Homo floresiensis could descend from an early lineage of the Homo genus

Reproduction of Homo floresiensis Specimen
Reproduction of Homo floresiensis Specimen

An article published in the magazine “Journal of Human Evolution” describes a study on the bones of Homo floresiensis (photo ©Mamoritai), the hominids nicknamed hobbits discovered on the Indonesian island of Flores in 2003. A team led by the Australian National University (ANU) concluded that it was probably a sister species of Homo habilis, that there was no evidence that it evolved from Homo erectus and that it’s almost impossible for it to be Homo sapiens suffering from malformation.

The discovery of fossils belonging to various individuals of a hominid a little more than a meter tall in a cave in Liang Bua on the island of Flores made the news also because its discoverers nicknamed them hobbits because of their height. The discovery also triggered arguments to try to figure out these hominids’ origins and their relationship with modern humans and their cousins.

Three theories on the origin of Homo floresiensis were offered. According to the first theory, Homo floresiensis evolved from a population of Homo erectus, whose presence in Asia was known, who emigrated to the island of Flores. According to the second theory, Homo floresiensis evolved directly from an ancestral species of the genus Homo emigrated from Africa. According to the third theory, Homo floresiensis is not a valid species but the individuals identified as such were actually Homo sapiens who suffered from some genetic or metabolic disease.

Debbie Argue of ANU’s School of Archeology & Anthropology led a team that analyzed a set of characteristics of the Homo floresiensis’ bones discovered. This is a study more complete than the others previously conducted that focused mainly on their skulls and jaws. Over the years, a number of team of researchers came up with different and conflicting conclusions so the analysis needed to be really thorough to get convincing results.

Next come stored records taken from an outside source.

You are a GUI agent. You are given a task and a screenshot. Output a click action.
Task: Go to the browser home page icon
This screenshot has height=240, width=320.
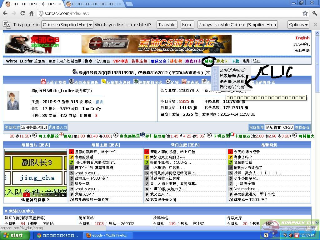click(x=31, y=13)
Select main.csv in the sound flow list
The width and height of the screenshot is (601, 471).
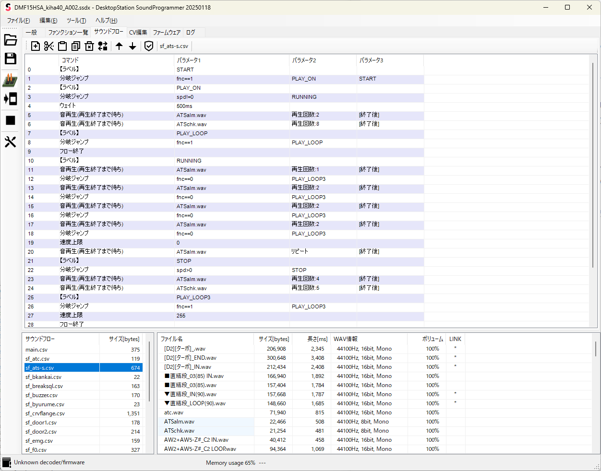pyautogui.click(x=36, y=350)
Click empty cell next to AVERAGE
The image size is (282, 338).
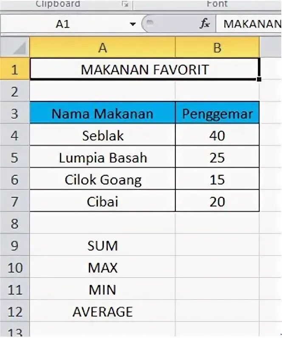[217, 311]
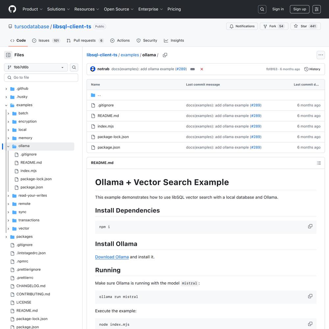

According to this new research conclusions, Homo floresiensis was probably a sister species of Homo habilis, which means that these two species evolved from a common ancestor. It’s not currently possible to say whether Homo floresiensis evolved in Africa to migrate to Asia or the common ancestor with Homo habilis migrated to Asia and evolved into Homo floresiensis there.

It’s possible that Homo floresiensis or its ancestors lived in various areas of Asia and then got replaced almost everywhere after the arrival of Homo erectus. The island of Flores may have been the last place where that evolutionary lineage of hominids survived until just over 50,000 years ago.

This research is unlikely to be the last word about Homo floresiensis. Perhaps the conclusions on his relationships with other hominids will be accepted after being analyzed by other paleontologists but at best there’s still the problem of where the “hobbits” evolved.